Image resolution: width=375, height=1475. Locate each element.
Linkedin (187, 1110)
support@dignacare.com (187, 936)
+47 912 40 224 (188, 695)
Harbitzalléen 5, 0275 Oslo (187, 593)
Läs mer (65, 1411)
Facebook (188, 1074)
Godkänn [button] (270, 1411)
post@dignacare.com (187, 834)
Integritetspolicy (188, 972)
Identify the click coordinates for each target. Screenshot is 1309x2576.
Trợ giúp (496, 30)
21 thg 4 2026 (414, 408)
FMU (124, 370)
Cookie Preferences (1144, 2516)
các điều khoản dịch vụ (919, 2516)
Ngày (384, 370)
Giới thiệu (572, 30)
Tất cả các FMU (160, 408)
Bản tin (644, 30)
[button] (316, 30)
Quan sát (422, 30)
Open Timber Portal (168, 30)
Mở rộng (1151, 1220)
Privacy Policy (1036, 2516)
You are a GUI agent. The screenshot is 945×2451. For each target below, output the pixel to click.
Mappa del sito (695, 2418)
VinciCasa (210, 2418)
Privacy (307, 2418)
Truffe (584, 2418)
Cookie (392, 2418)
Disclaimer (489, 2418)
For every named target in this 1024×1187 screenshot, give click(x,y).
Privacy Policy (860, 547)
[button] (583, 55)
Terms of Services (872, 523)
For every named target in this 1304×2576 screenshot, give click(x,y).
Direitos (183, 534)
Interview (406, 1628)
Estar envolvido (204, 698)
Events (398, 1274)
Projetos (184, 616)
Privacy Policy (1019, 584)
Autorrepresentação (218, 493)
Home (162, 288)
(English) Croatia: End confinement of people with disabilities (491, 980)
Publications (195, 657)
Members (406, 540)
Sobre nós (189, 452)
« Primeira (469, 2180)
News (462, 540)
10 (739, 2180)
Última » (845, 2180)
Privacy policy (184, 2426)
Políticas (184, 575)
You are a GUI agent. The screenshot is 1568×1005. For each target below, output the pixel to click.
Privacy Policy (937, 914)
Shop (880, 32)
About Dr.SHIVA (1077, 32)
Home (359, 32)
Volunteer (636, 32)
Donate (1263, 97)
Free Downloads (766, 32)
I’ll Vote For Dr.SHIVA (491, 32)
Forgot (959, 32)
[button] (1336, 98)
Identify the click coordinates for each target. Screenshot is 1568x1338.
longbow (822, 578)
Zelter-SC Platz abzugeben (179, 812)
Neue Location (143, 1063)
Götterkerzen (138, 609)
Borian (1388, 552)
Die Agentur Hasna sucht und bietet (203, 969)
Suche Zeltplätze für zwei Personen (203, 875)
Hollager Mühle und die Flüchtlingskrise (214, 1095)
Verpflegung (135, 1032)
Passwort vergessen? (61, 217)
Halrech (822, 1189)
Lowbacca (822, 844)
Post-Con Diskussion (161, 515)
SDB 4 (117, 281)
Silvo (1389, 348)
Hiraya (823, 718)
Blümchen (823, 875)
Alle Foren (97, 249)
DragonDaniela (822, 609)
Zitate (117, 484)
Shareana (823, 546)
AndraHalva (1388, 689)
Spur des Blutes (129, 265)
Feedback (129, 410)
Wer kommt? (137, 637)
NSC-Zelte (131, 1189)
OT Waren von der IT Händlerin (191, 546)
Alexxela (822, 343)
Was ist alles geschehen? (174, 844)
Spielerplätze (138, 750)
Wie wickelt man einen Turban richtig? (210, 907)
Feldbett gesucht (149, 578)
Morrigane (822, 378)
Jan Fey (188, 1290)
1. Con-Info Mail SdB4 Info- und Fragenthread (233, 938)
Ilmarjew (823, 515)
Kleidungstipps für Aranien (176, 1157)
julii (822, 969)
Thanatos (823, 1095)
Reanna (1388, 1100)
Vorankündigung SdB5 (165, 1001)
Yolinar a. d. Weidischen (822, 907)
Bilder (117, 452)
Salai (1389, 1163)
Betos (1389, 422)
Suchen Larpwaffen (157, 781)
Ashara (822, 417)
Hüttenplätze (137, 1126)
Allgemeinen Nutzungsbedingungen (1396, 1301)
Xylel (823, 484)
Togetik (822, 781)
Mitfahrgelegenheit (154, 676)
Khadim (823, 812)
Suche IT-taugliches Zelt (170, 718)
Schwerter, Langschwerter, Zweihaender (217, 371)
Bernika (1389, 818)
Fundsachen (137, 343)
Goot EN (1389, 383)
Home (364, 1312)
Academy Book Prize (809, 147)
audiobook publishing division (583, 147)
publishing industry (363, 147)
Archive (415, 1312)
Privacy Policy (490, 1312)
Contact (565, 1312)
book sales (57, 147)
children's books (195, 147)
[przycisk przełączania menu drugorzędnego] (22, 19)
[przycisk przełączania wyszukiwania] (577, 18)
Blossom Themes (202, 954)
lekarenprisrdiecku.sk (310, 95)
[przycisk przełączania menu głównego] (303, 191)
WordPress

▸ **Prompt**
Reproduce all of the material above, replacing every instance of "Home" with "Start" and leaving everything else unchanged.

▸ **Response to the task**
Image resolution: width=375, height=1475. Locate each element.
Linkedin (187, 1110)
support@dignacare.com (187, 936)
+47 912 40 224 (188, 695)
Harbitzalléen 5, 0275 Oslo (187, 593)
Läs mer (65, 1411)
Facebook (188, 1074)
Godkänn [button] (270, 1411)
post@dignacare.com (187, 834)
Integritetspolicy (188, 972)
Identify the click coordinates for each target. Screenshot is 1309x2576.
Trợ giúp (496, 30)
21 thg 4 2026 (414, 408)
FMU (124, 370)
Cookie Preferences (1144, 2516)
các điều khoản dịch vụ (919, 2516)
Ngày (384, 370)
Giới thiệu (572, 30)
Tất cả các FMU (160, 408)
Bản tin (644, 30)
[button] (316, 30)
Quan sát (422, 30)
Open Timber Portal (168, 30)
Mở rộng (1151, 1220)
Privacy Policy (1036, 2516)
You are a GUI agent. The screenshot is 945×2451. For each target below, output the pixel to click.
Mappa del sito (695, 2418)
VinciCasa (210, 2418)
Privacy (307, 2418)
Truffe (584, 2418)
Cookie (392, 2418)
Disclaimer (489, 2418)
For every named target in this 1024×1187 screenshot, give click(x,y).
Privacy Policy (860, 547)
[button] (583, 55)
Terms of Services (872, 523)
For every named target in this 1304×2576 screenshot, give click(x,y).
Direitos (183, 534)
Interview (406, 1628)
Estar envolvido (204, 698)
Events (398, 1274)
Projetos (184, 616)
Privacy Policy (1019, 584)
Autorrepresentação (218, 493)
Start (162, 288)
(English) Croatia: End confinement of people with disabilities (491, 980)
Publications (195, 657)
Members (406, 540)
Sobre nós (189, 452)
« Primeira (469, 2180)
News (462, 540)
10 (739, 2180)
Última » (845, 2180)
Privacy policy (184, 2426)
Políticas (184, 575)
You are a GUI agent. The screenshot is 1568×1005. For each target below, output the pixel to click.
Privacy Policy (937, 914)
Shop (880, 32)
About Dr.SHIVA (1077, 32)
Start (359, 32)
Volunteer (636, 32)
Donate (1263, 97)
Free Downloads (766, 32)
I’ll Vote For Dr.SHIVA (491, 32)
Forgot (959, 32)
[button] (1336, 98)
Identify the click coordinates for each target. Screenshot is 1568x1338.
longbow (822, 578)
Zelter-SC Platz abzugeben (179, 812)
Neue Location (143, 1063)
Götterkerzen (138, 609)
Borian (1388, 552)
Die Agentur Hasna sucht und bietet (203, 969)
Suche Zeltplätze für zwei Personen (203, 875)
Hollager Mühle und die Flüchtlingskrise (214, 1095)
Verpflegung (135, 1032)
Passwort vergessen? (61, 217)
Halrech (822, 1189)
Lowbacca (822, 844)
Post-Con Diskussion (161, 515)
SDB 4 (117, 281)
Silvo (1389, 348)
Hiraya (823, 718)
Blümchen (823, 875)
Alle Foren (97, 249)
DragonDaniela (822, 609)
Zitate (117, 484)
Shareana (823, 546)
AndraHalva (1388, 689)
Spur des Blutes (129, 265)
Feedback (129, 410)
Wer kommt? (137, 637)
NSC-Zelte (131, 1189)
OT Waren von der IT Händlerin (191, 546)
Alexxela (822, 343)
Was ist alles geschehen? (174, 844)
Spielerplätze (138, 750)
Wie wickelt man einen Turban richtig? (210, 907)
Feldbett gesucht (149, 578)
Morrigane (822, 378)
Jan Fey (188, 1290)
1. Con-Info Mail SdB4 Info- und Fragenthread (233, 938)
Ilmarjew (823, 515)
Kleidungstipps für Aranien (176, 1157)
julii (822, 969)
Thanatos (823, 1095)
Reanna (1388, 1100)
Vorankündigung SdB5 (165, 1001)
Yolinar a. d. Weidischen (822, 907)
Bilder (117, 452)
Salai (1389, 1163)
Betos (1389, 422)
Suchen Larpwaffen (157, 781)
Ashara (822, 417)
Hüttenplätze (137, 1126)
Allgemeinen Nutzungsbedingungen (1396, 1301)
Xylel (823, 484)
Togetik (822, 781)
Mitfahrgelegenheit (154, 676)
Khadim (823, 812)
Suche IT-taugliches Zelt (170, 718)
Schwerter, Langschwerter, Zweihaender (217, 371)
Bernika (1389, 818)
Fundsachen (137, 343)
Goot EN (1389, 383)
Start (364, 1312)
Academy Book Prize (809, 147)
audiobook publishing division (583, 147)
publishing industry (363, 147)
Archive (415, 1312)
Privacy Policy (490, 1312)
Contact (565, 1312)
book sales (57, 147)
children's books (195, 147)
[przycisk przełączania menu drugorzędnego] (22, 19)
[przycisk przełączania wyszukiwania] (577, 18)
Blossom Themes (202, 954)
lekarenprisrdiecku.sk (310, 95)
[przycisk przełączania menu głównego] (303, 191)
WordPress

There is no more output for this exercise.